3. Finding Probabilities
When a question asks for a probability, it is asking for the area under the curve. Your calculator or your formula booklet tables usually give you the area to the left of a value (\(P(X < a)\)).
Step-by-Step: Solving a Problem
Example: A type of battery lasts an average of 50 hours (\(\mu = 50\)) with a standard deviation of 5 hours (\(\sigma = 5\)). What is the probability a battery lasts less than 42 hours?
Step 1: Write down what you know.
\(X \sim N(50, 5^2)\). We want to find \(P(X < 42)\).
Step 2: Standardize to find \(Z\).
\(Z = \frac{42 - 50}{5} = \frac{-8}{5} = -1.6\)
Step 3: Draw a quick sketch!
Draw a bell curve, mark the middle as 0, and shade the area to the left of -1.6. This helps you see if your answer should be big or small.
Step 4: Use your table or calculator.
Looking up \(Z = -1.6\) gives a probability of approximately 0.0548.
Common Mistake to Avoid:
The tables often give the area to the left. If the question asks for "greater than" (\(P(X > a)\)), you must calculate: \(1 - \text{Table Value}\).
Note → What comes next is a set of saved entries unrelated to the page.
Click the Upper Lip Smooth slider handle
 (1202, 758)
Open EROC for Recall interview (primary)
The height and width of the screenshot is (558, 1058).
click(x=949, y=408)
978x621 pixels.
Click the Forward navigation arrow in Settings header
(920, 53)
4. The Inverse Normal (Working Backward)
Sometimes, the question gives you the probability (the area) and asks you to find the original value (\(x\)). This is called the Inverse Normal.
Memory Aid: "Inside-Out"
Normal Probability = \(X \rightarrow Z \rightarrow \text{Area}\)
Inverse Normal = \(\text{Area} \rightarrow Z \rightarrow X\)
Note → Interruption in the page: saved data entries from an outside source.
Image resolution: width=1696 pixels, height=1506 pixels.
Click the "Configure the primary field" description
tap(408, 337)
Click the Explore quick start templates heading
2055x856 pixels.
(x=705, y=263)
To find \(X\) from \(Z\), we rearrange our formula:
\( X = \mu + (Z \times \sigma) \)
Quick Review Box:
• If the area is less than 0.5, your \(Z\)-score will be negative.
• If the area is more than 0.5, your \(Z\)-score will be positive.
5. Approximating a Binomial Distribution
(Check your specific exam requirements, as this is often a key part of the S1 syllabus!)
If you have a Binomial Distribution with a large number of trials (\(n\)) and the probability (\(p\)) is close to 0.5, the shape starts to look exactly like a Normal Distribution. We can use the Normal Distribution to make calculations easier!
When can you use this?
You can use the approximation if:
1. \(np > 5\)
2. \(n(1-p) > 5\)
How to do it:
• Use Mean \(\mu = np\)
• Use Variance \(\sigma^2 = np(1-p)\)
Important Trick: Continuity Correction
Because Binomial data is discrete (whole numbers) and Normal data is continuous (any decimal), we have to adjust. If you want to find \(P(X \ge 10)\) in Binomial, you use \(P(X > 9.5)\) in the Normal approximation. Always go 0.5 units below or above the number!
6. Summary Key Takeaways
• The Parameters: \(\mu\) is the center, \(\sigma\) is the spread.
• Standardizing: Use \( Z = \frac{X - \mu}{\sigma} \) to move from real-world data to the \(Z\)-table.
• Symmetry: Use the symmetry of the curve to find areas on the negative side if your table only shows positive values.
• Sketching: Always draw a small curve and shade the area. It is the best way to prevent simple mistakes!
• Probabilities: The total area is 1. If you need the right side, subtract the left side from 1.
Did you know?
The Normal Distribution was discovered by Carl Friedrich Gauss. This is why it is sometimes called the Gaussian Distribution. He used it to predict the location of planets and stars!